Jack Teixeira, the Air National Guardsmen accused of taking classified documents, was indicted Thursday on six counts of willful retention. Photo by Wikimedia Commons

June 15 (UPI) — A federal grand jury on Thursday indicted Massachusetts Air National Guardsmen Jack Teixeira on six counts of willful retention and transmission of classified information relating to national defense.

Texeira, 21, has been accused of using his security clearance to take classified documents and post them on social media sites.

“As laid out in the indictment, Jack Teixeira was entrusted by the United States government with access to classified national defense information — including information that reasonably could be expected to cause exceptionally grave damage to national security if shared,” Attorney General Merrick B. Garland said in a statement. “Teixeira is charged with sharing information with users on a social media platform he knew were not entitled to receive it. In doing so, he is alleged to have violated U.S. law and endangered our national security.”

Teixeira worked in government intelligence as a cyberdefense operations journeyman, giving him access to the top-secret documents that first appeared on the social gaming platform Discord, which Teixeira regularly used, as early as December.

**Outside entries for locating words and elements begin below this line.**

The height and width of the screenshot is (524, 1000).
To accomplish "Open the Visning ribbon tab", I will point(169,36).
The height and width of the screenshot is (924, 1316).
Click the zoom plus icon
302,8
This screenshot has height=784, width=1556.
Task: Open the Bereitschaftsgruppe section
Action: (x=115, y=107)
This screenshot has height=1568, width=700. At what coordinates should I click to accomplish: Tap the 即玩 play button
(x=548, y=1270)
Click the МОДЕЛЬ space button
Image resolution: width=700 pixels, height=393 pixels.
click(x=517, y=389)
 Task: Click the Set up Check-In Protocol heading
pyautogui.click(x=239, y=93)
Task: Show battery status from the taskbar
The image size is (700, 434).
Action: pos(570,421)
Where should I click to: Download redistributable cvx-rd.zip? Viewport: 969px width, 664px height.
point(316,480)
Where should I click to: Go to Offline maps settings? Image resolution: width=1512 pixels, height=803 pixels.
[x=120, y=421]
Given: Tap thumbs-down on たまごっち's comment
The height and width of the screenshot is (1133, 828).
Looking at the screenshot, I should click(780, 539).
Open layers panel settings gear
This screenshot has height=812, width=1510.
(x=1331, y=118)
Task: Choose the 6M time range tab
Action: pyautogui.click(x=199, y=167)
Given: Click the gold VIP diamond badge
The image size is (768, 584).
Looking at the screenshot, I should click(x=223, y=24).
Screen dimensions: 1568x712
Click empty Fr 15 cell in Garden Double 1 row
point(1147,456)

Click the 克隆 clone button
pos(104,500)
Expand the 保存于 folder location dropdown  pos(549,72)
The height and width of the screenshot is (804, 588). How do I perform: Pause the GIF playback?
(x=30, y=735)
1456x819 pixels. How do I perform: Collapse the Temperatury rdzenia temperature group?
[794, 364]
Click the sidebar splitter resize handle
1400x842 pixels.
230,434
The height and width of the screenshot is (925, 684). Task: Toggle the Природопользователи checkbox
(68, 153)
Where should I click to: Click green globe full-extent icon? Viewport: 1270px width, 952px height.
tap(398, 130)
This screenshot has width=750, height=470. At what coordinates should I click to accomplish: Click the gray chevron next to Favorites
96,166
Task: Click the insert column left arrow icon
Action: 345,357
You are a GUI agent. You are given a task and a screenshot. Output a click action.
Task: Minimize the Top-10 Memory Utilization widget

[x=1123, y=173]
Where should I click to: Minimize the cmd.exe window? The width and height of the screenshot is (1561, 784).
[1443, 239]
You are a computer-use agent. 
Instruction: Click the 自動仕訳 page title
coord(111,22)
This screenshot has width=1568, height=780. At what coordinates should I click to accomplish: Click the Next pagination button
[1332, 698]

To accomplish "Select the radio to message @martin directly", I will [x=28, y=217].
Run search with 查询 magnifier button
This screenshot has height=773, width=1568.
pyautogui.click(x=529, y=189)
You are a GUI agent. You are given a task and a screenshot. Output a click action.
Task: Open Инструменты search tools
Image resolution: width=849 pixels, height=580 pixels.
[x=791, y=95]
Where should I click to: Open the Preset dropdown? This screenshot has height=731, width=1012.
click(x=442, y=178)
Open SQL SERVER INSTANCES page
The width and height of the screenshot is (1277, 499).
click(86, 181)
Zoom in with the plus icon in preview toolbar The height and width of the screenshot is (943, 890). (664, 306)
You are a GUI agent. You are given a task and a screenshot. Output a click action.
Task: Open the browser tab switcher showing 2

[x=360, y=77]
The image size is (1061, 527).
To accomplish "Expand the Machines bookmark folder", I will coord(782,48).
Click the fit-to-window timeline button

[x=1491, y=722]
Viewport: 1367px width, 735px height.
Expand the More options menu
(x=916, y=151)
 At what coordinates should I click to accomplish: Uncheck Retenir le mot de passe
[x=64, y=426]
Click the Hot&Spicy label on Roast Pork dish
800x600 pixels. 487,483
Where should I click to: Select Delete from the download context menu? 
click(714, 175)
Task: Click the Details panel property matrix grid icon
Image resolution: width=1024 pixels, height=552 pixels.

The documents he allegedly shared revealed covert information about pressing national security matters, including Russia’s invasion of Ukraine, but the military was unaware of the leak for months before it launched an investigation on April 7.

Teixeira was taken into custody a week later by the FBI outside his mother’s home in Dighton, Mass., where he lived.

Texeira has been in custody since his arrest, with Judge David Hennessy saying Teixeira had committed a “profound breach” and endangered “a list as long as a phone book.”

“The unauthorized removal, retention, and transmission of classified information jeopardizes our nation’s security. Individuals granted access to classified materials have a fundamental duty to safeguard the information for the safety of the United States, our active service members, its citizens, and its allies,” Acting U.S. Attorney Joshua S. Levy said in a statement. “We are committed to ensuring that those entrusted with sensitive national security information adhere to the law.”